Increased androgen receptor levels and signaling in ovarian cancer cells by VEPH1 associated with suppression of SMAD3 and AKT activation.

Studies indicate androgens contribute to initiation or progression of epithelial ovarian cancer through poorly understood mechanisms. We provide evidence that the androgen receptor (AR) interacts in a ligand-independent manner with the putative armadillo repeat domain of ventricular zone expressed PH domain-containing 1 (VEPH1). This interaction was increased by mutation of the two nuclear receptor-interacting LxxLL motifs present within the VEPH1 armadillo repeat domain.

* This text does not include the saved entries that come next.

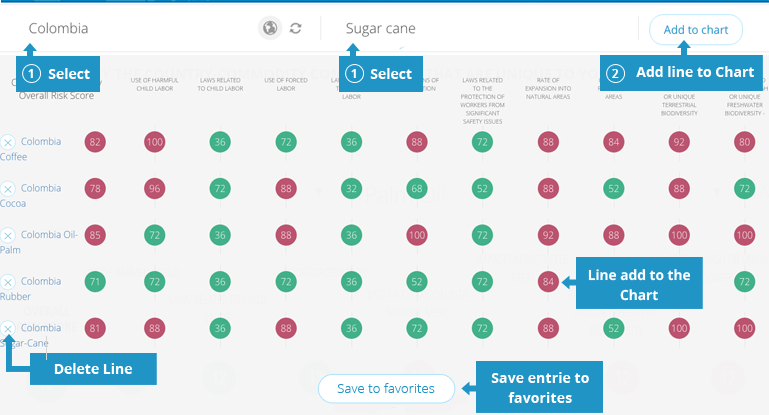
Task: Click the Add to chart button
Action: [x=695, y=30]
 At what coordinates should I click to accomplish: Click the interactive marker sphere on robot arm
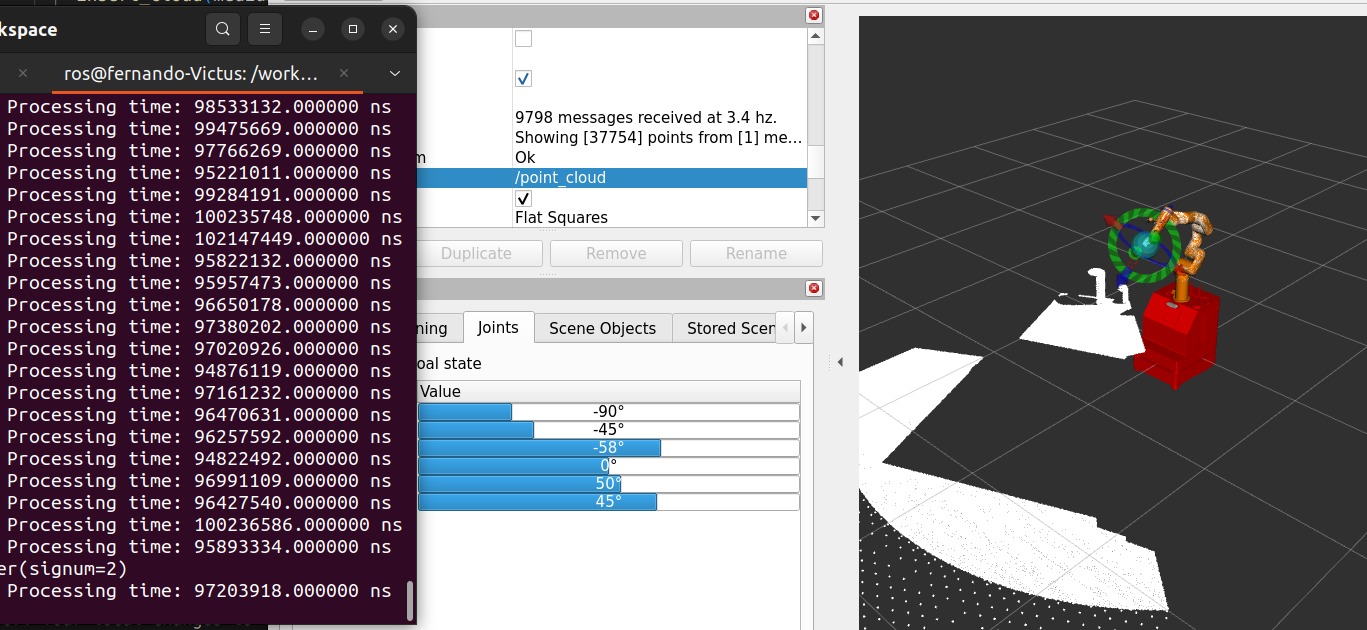[x=1142, y=244]
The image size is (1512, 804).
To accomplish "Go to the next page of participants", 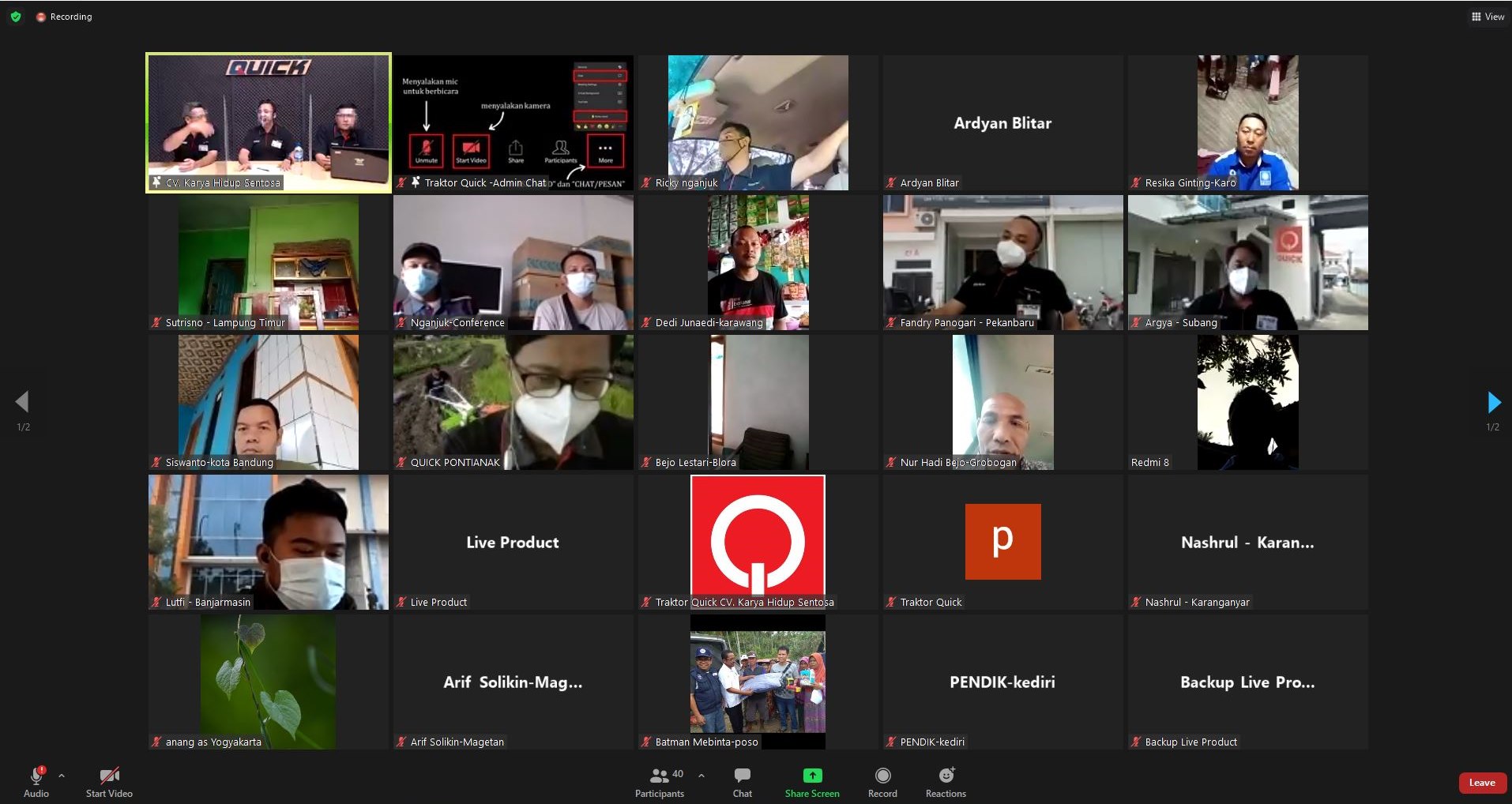I will coord(1493,402).
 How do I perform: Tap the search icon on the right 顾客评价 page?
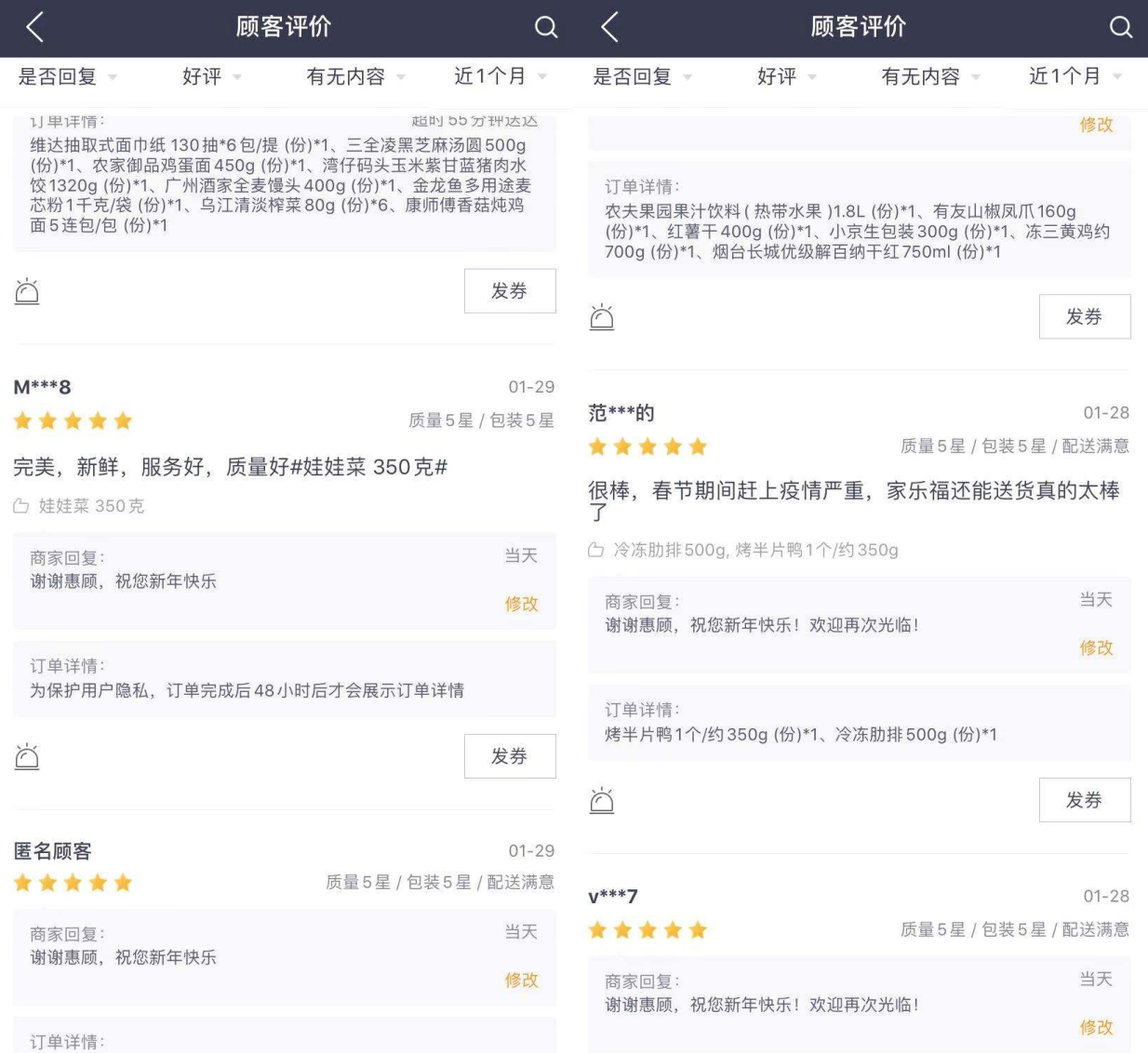(x=1120, y=28)
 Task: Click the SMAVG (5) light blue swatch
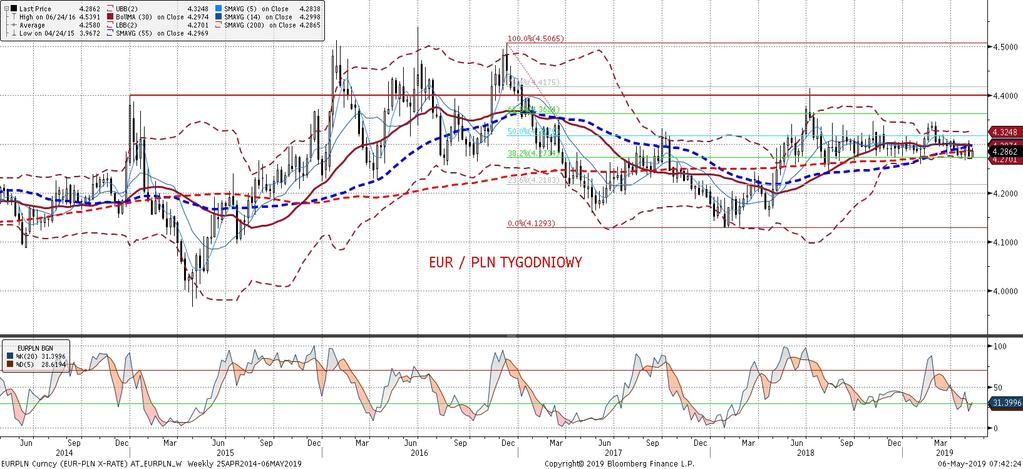tap(219, 8)
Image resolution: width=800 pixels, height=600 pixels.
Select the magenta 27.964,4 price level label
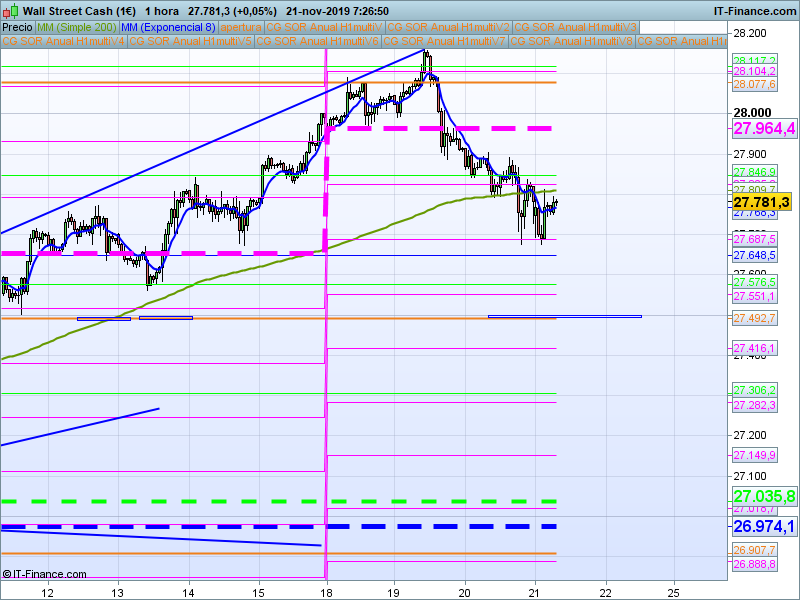point(763,128)
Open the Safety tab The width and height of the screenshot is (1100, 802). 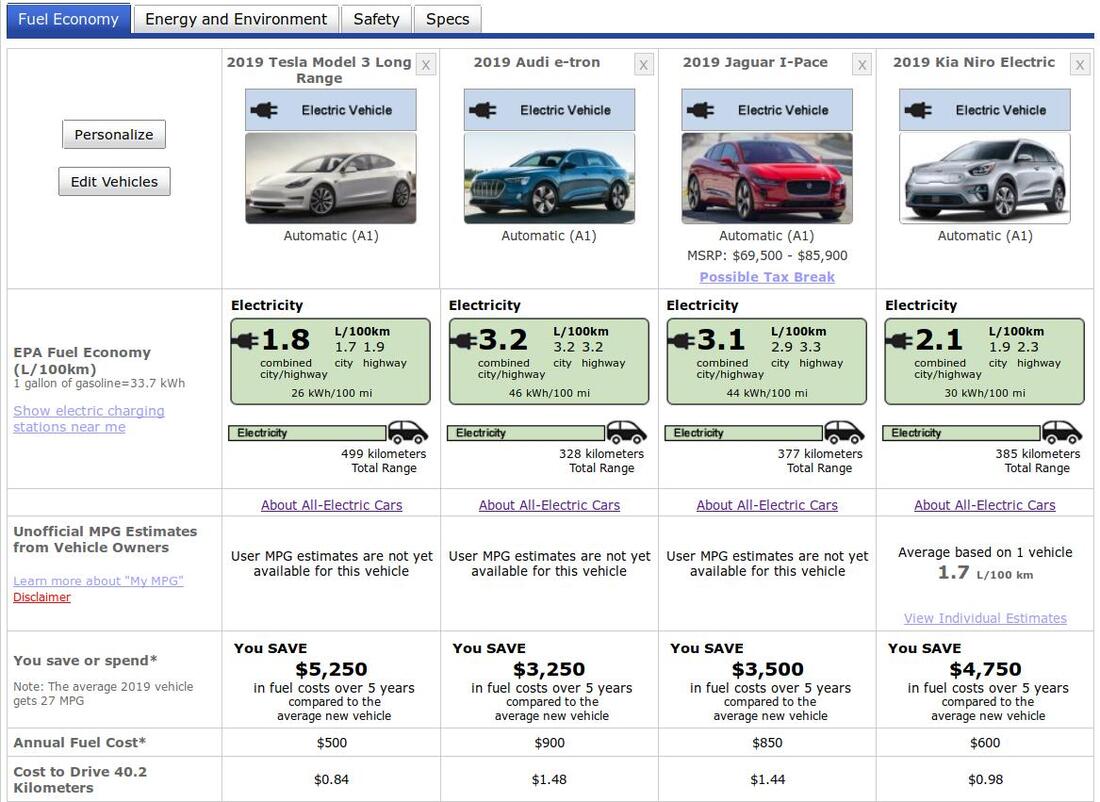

Androgen treatment did not result in nuclear co-localization of VEPH1 with AR, suggesting that VEPH1 does not function as a nuclear co-regulatory protein. VEPH1 expression decreased SMAD3 and activated AKT levels in ovarian cancer cell lines and increased AR activity and protein levels, consistent with an impact on receptor stability. Treatment of cells with dihydrotestosterone (DHT) increased AR protein levels measured 24 h after treatment, an effect augmented in VEPH1-transfected cells, and inhibited by knock-down of endogenous VEPH1. SMAD3 overexpression decreased AR protein levels and prevented the VEPH1-dependent increase in AR; however, silencing of SMAD3 paradoxically also decreased AR levels. DHT treatment led to a rapid and sustained decrease in phosphorylated AKT (pAKT) levels that was enhanced by VEPH1 expression. Inhibition of PI3K resulted in increased AR protein levels. These studies indicate that VEPH1 acts to enhance AR activity in ovarian cancer cells by decreasing SMAD3 and pAKT levels, resulting in increased levels of AR protein.